Sometimes it helps to stand back and take a look at the big picture before trying to fit another piece into the puzzle. That way you don’t end up with sky pieces in the ocean. So I’m going to sort a little before getting out the scissors to make things fit.
- The thyroid problem may be the key to other hormone/chemical issues. I need to step back and study better how hormones work. Garrison (I think) said something about cascading hormone dysfunction. You fix one problem and other problems fall into line.
- Signs versus symptoms. Up until recently, I didn’t think people with fibromyalgia had signs, only symptoms. I need to track both and see how they interconnect.
- Politics and economics. I need to figure out why research into fibromyalgia doesn’t seem to be going beyond ineffective drugs and characterizing the disease.
This weekend I stepped away from the quest completely and read a book about Ethyl Rosenberg’s brother, David Greenglass (a very ironic name when you think hard enough about it), who essentially condemned them to death all by himself. Interesting read, but today I can’t see past the end of my nose. And in the meantime, the world continues to spin out of control. Fifty dead in Orlando. Violence every day elsewhere. Politicians and wannabe politicians spouting PR. Friends taking trips down conspiracy rabbit holes. I look out the window of the breakroom and see flowers budding under heavy gray skies, and I know, no matter what, the world continues to spin. There is beauty out there.

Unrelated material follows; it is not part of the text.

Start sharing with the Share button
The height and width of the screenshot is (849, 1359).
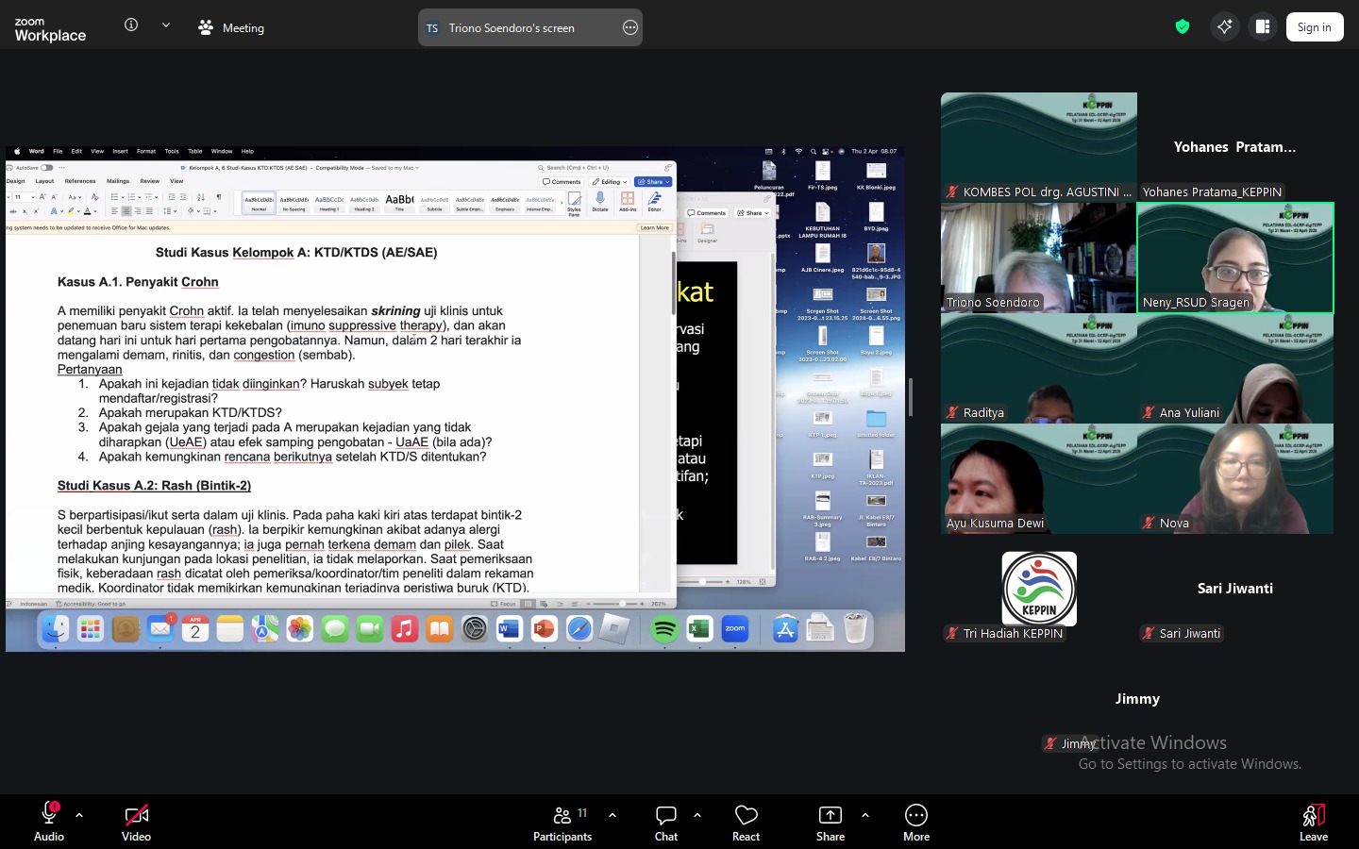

I am walking like Frankenstein’s monster today. My head may be flat too, but I haven’t looked in a mirror that closely yet. Definite yes on the neck bolts. The problem? Exercise. The good news? This is NOT fibromyalgia pain.
I’ve been doing Crossfit for about six months now. Or almost six months, I don’t know, but it’s been long enough that I can say definitively that extreme exercise is a great thing for me. I can work in my garden without getting so out of breath that I have to stop and lay down before passing out. I really do have more energy, when I’m not feeling quite so green and flat-headed. However, there are two types of pain I have to keep track of: the fibro pain and the non-fibro pain. Right now the non-fibro pain is kicking my butt. My back (bulging discs and arthritis throughout my spine) is making the ordinary very difficult, stairs, dishwashing…. That pain extends down into my legs with sciatica and bursitis. My hip shots didn’t take this time, so I’m heading quickly back to the pain I was having before I took a break. But – more significantly than the too much non-fibro pain is the LACK of fibro pain. I really only swell and get fibro pain when I walk at lunch time, and when I am able to pick up the pace, that’s minimal.
I can’t ever say everyone with fibromyalgia should try extreme exercise – there are too many variables – but I know I feel better even when I feel terrible, like today, and pushing the boundaries of what I think I can do is important. Last night at Nanos I cut weight, skipped five burpees, refused to run and rowed instead. I crept back closer to my safety zone but was still well out of it. Boundaries are important. They are what will keep me on my feet, but more important is setting the boundary past my safety zone. Sometimes it’s more important to jump off the deep end and remember that you can actually swim than it is to creep into the shallow end and try to get the cold water past your privates slowly, if you know what I mean.
Mindset is everything. Yes, set boundaries, be sensible, no point in getting hurt. No, don’t hide in the boundaries. Balance and common sense. And always get out of bed in the morning, no matter how much you just don’t wanna.